Case Report
A 58-year-old female patient was presented with recurrent palpitation for one month. Holter electrocardiography monitoring showed paroxysmal AF. She did not respond to oral anti-arrhythmia medicine and was admitted for catheter ablation. Echocardiography revealed a 40mm left atrium in anteroposterior diameter and 62% left ventricular ejection fraction (LVEF). During the procedure, cardiologist could not put the catheter into the right atrium. Angiography showed interruption of the IVC. Further computed tomographic venography (CTV) showed double IVC with intrahepatic interruption, azygos and hemiazygos vein continuation, and intrahepatic venous shunt. The hepatic vein was shown to connect the right atrium (Figure 1).

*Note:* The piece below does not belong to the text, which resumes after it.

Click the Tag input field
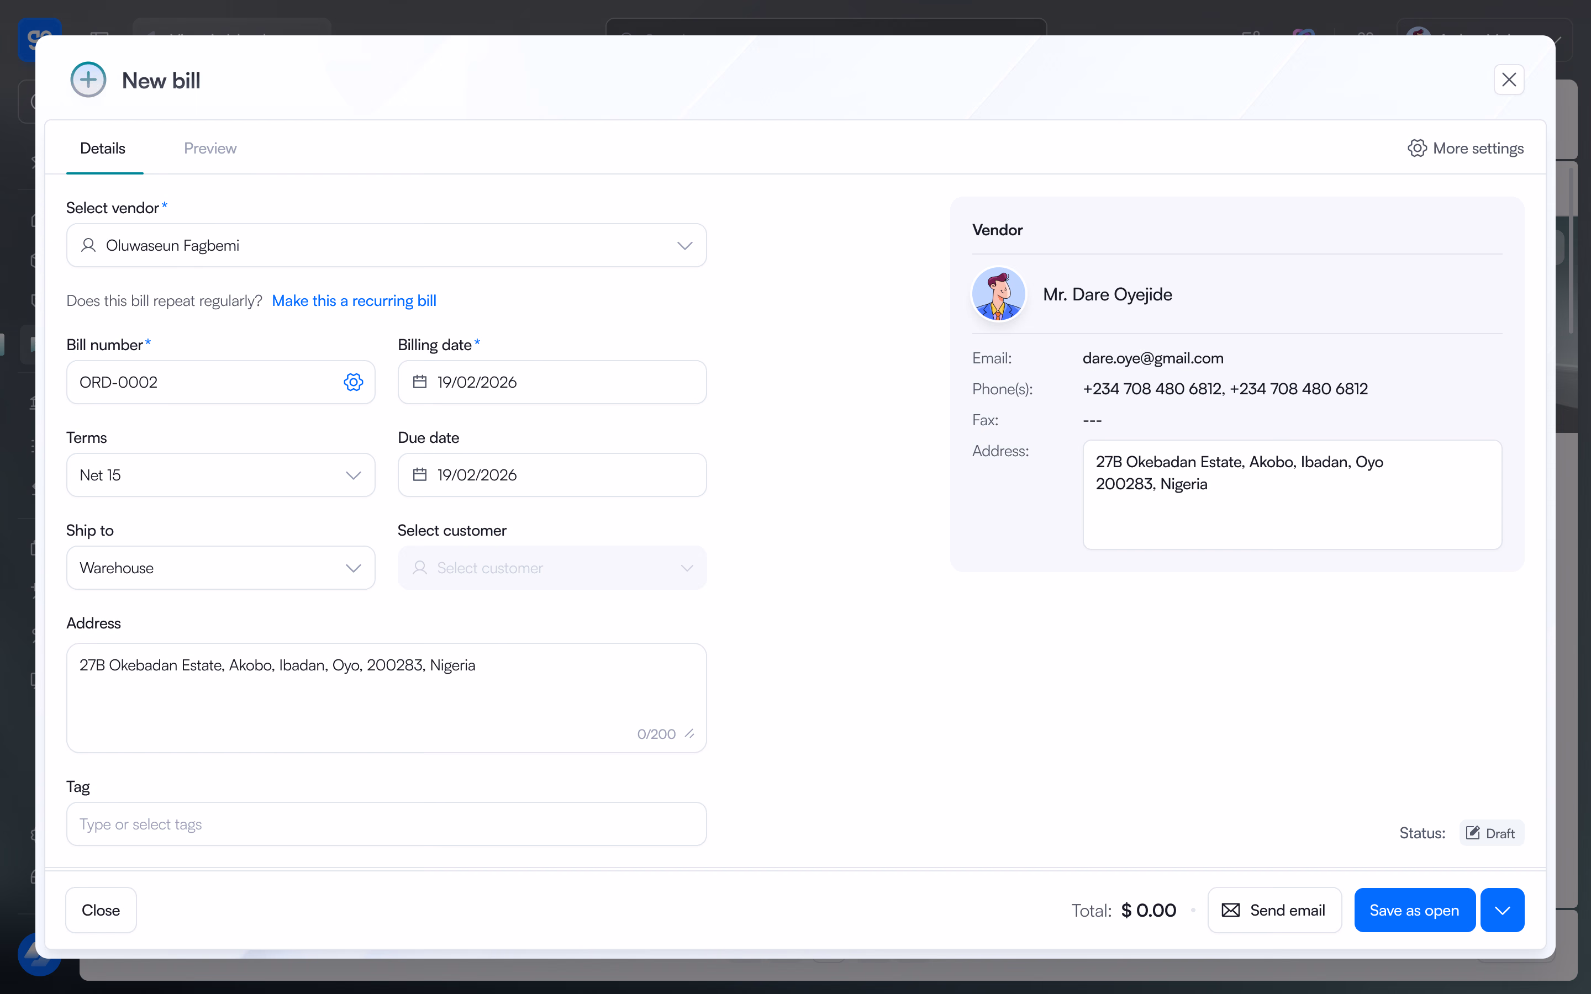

We decided to perform Modified mini-maze via left thoracic cavity under VATS on this patient. The procedure was performed on the beating heart through 3 ports in the left chest wall (Figure 2). The pulmonary vein isolation and ablation of the left atrium were achieved by bipolar radiofrequency ablation with AtriCure Isolator Synergy ablation clamp(Figure 3). Ganglionic plexus ablation was completed using the AtriCure Isolator Synergy ablation pen. The left atrial appendage was excluded. The operation was very successful and no complications occurred during or after the procedure. The patient was discharged with sinus rhythm 3 days later after the procedure. She was taking amiodarone (100mg bid) within 6 months after the procedure, and had no recurrence of AF.